**Given records**

----------

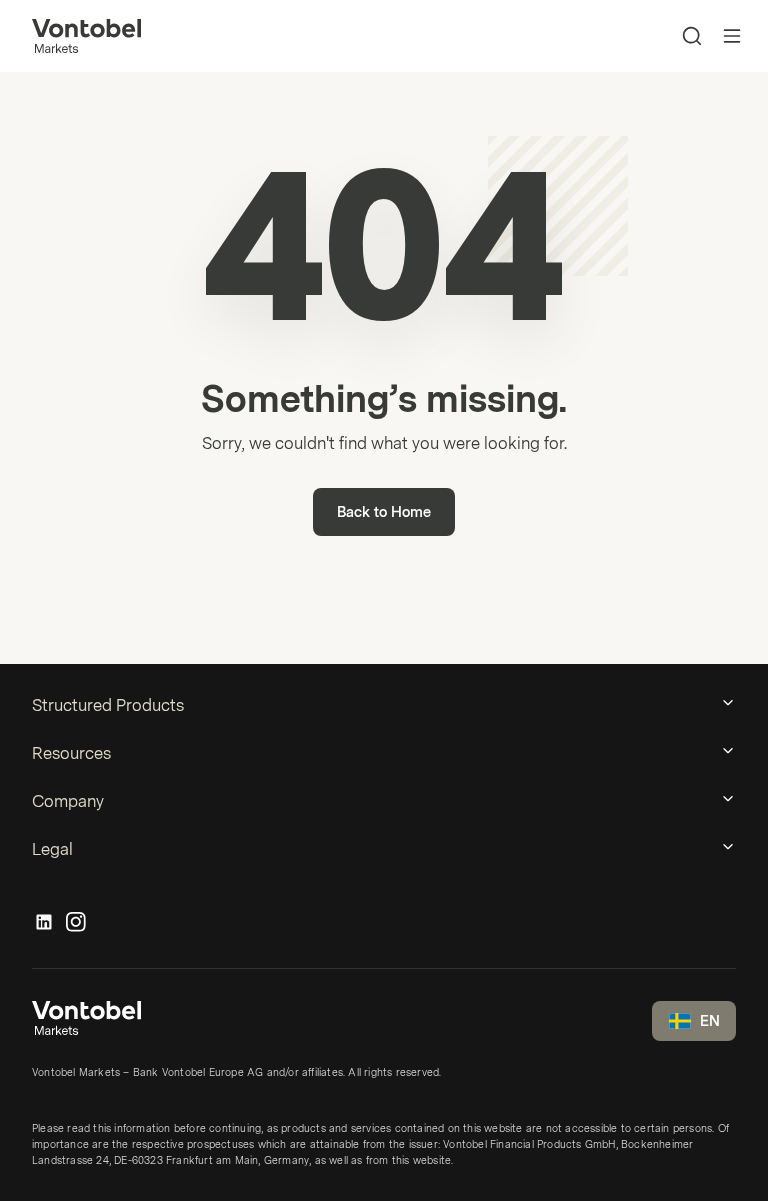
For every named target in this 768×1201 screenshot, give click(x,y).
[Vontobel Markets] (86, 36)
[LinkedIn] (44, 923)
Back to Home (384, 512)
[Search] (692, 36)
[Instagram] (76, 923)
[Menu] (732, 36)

----------

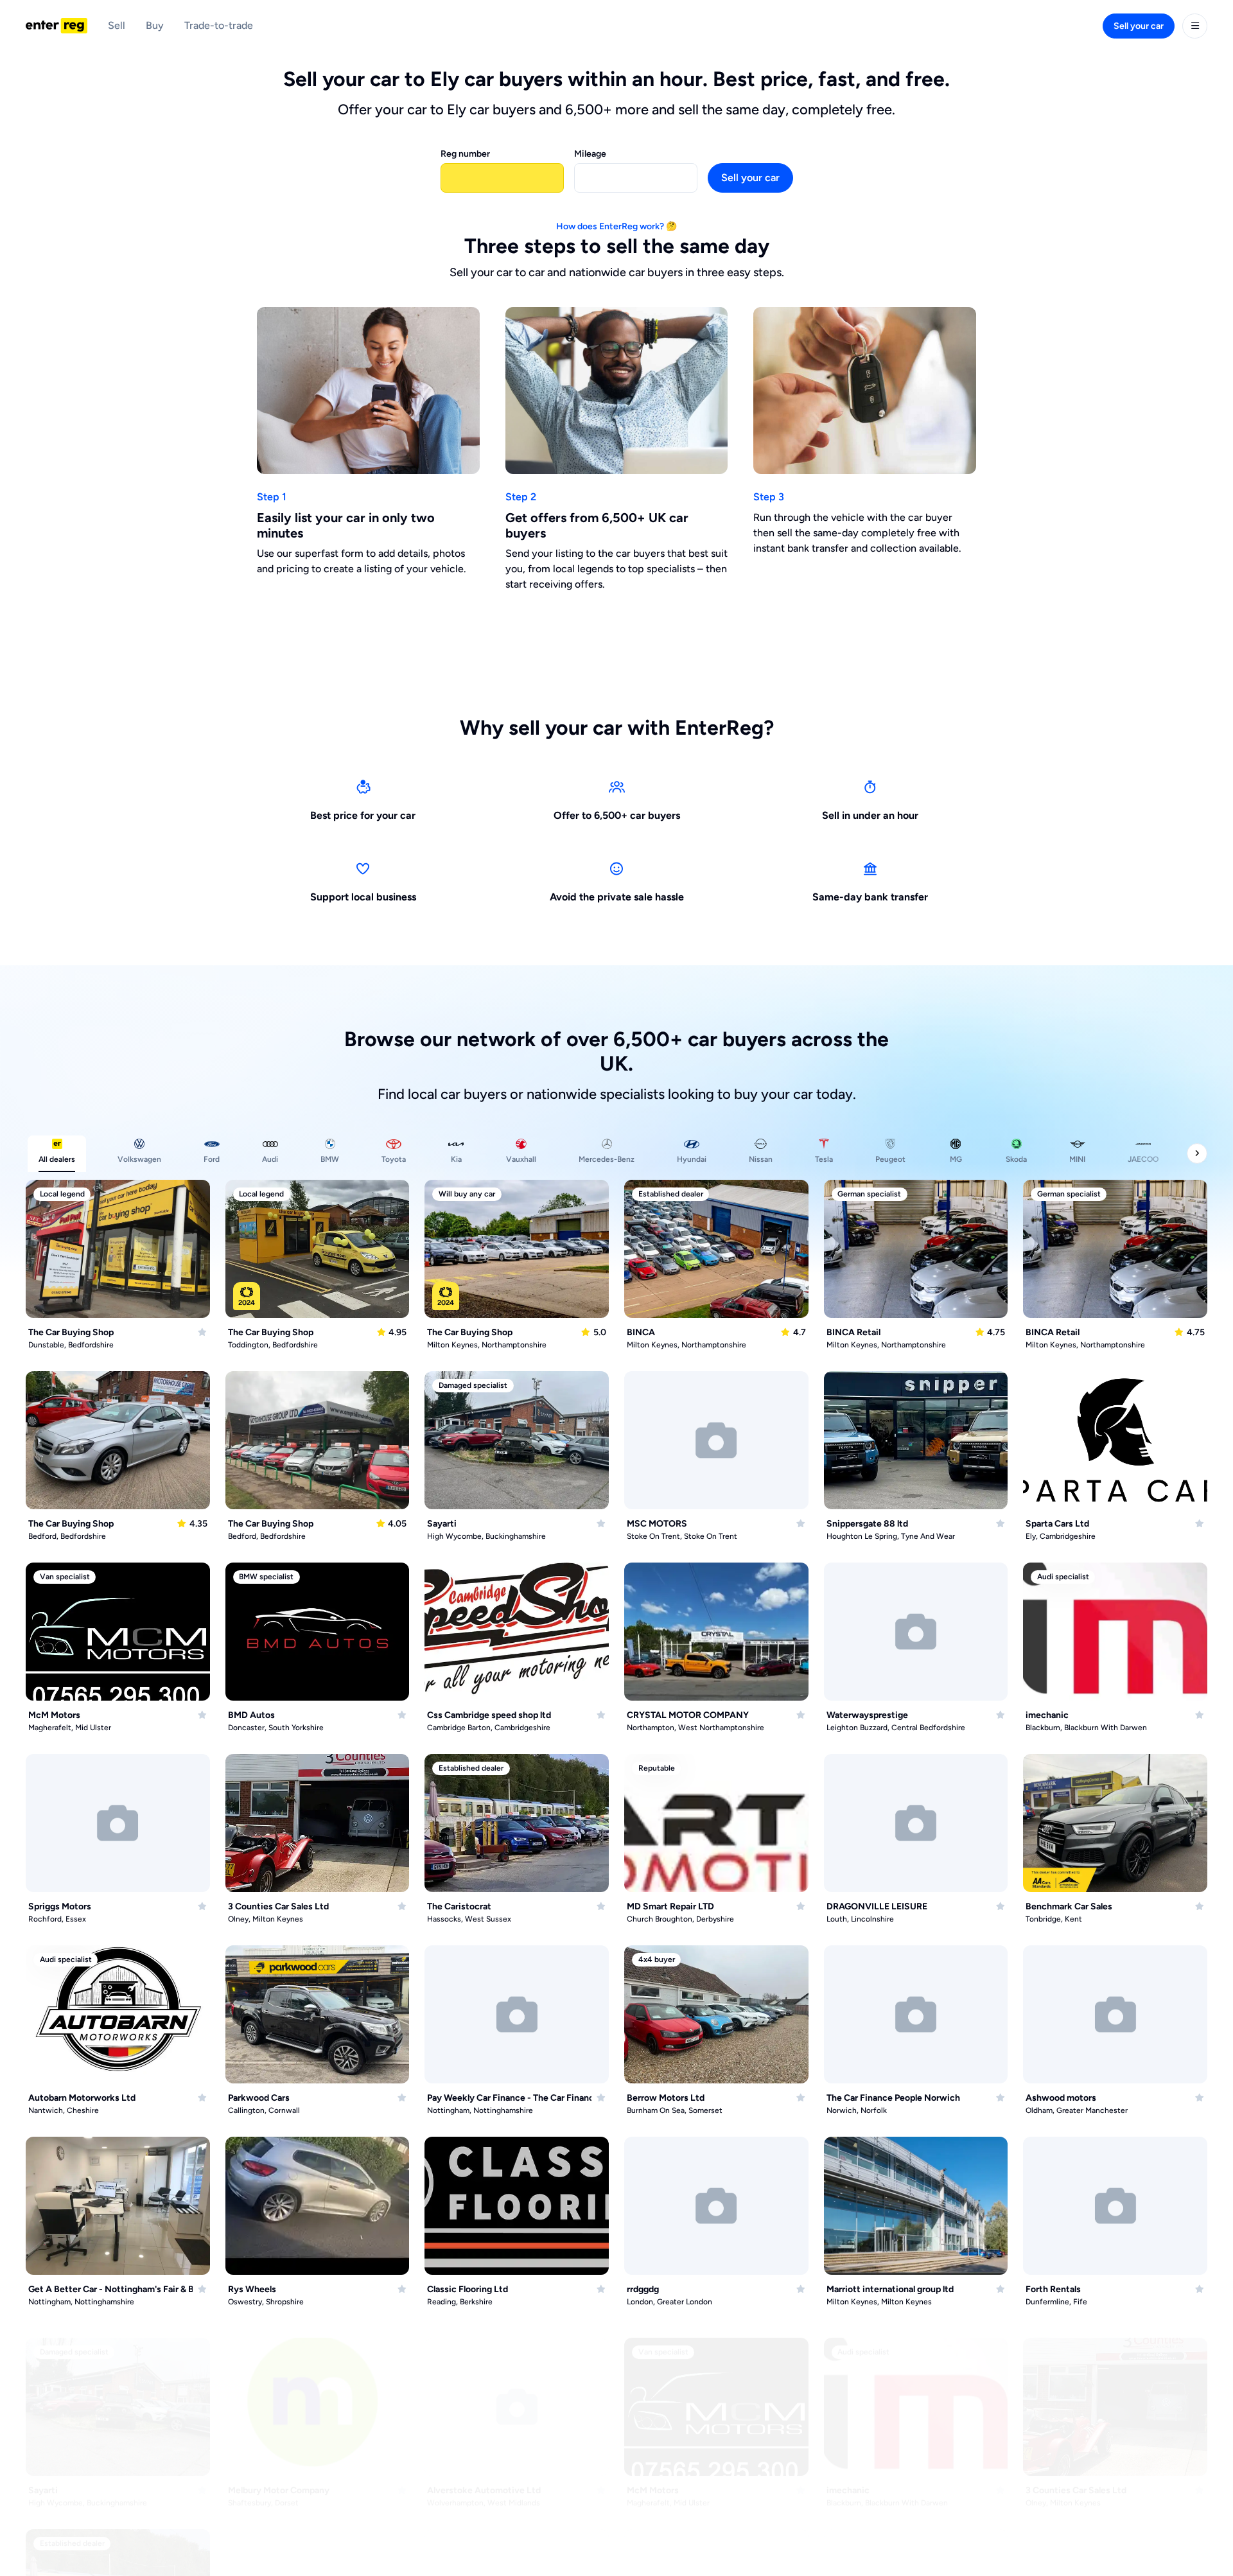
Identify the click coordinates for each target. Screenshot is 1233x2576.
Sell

----------

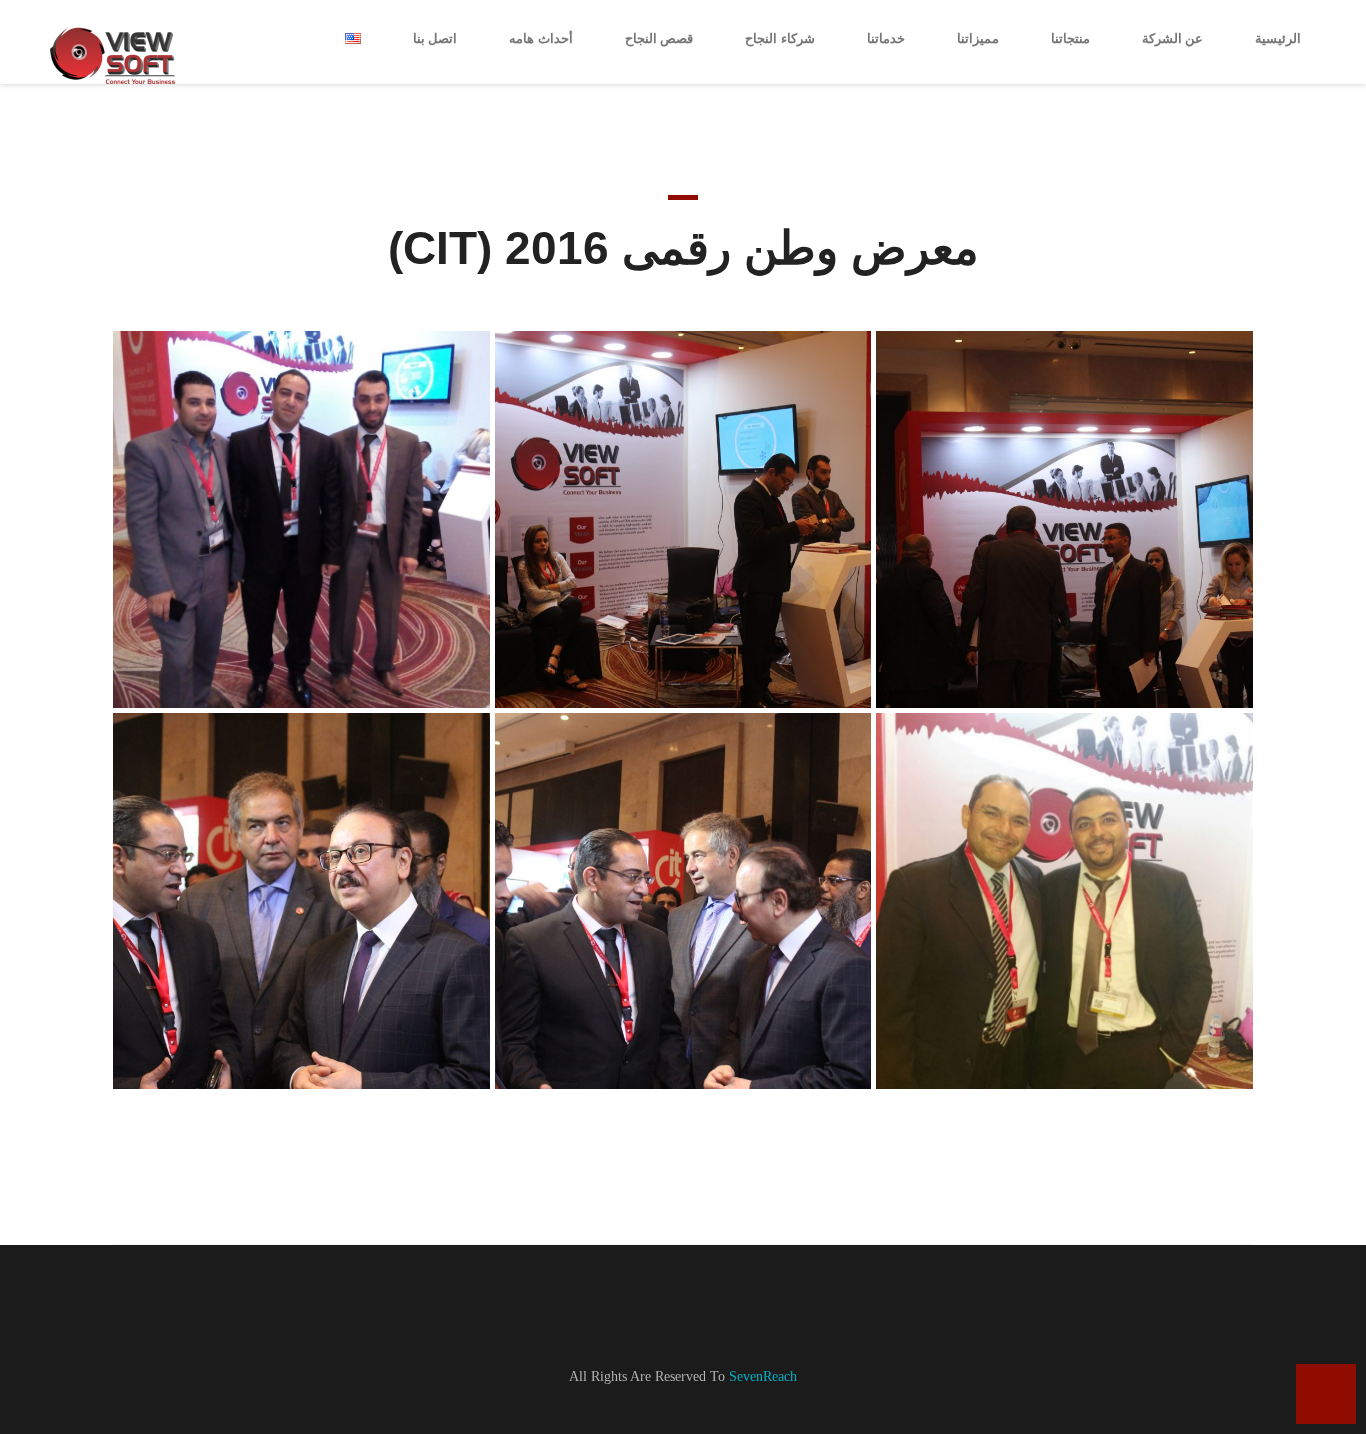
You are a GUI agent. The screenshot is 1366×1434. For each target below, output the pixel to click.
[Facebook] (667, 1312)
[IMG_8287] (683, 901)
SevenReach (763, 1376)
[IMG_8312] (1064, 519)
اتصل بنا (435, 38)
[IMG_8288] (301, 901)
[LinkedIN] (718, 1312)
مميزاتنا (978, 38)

----------

Looking through the data above, copy out each line in which the string "click" occurs.

For every named target in this 768×1201 screenshot, give click(x,y).
Identify the click coordinates for each target. Screenshot is 1233x2576.
You are a GUI agent. The screenshot is 1366×1434. For each target below, output the pixel to click.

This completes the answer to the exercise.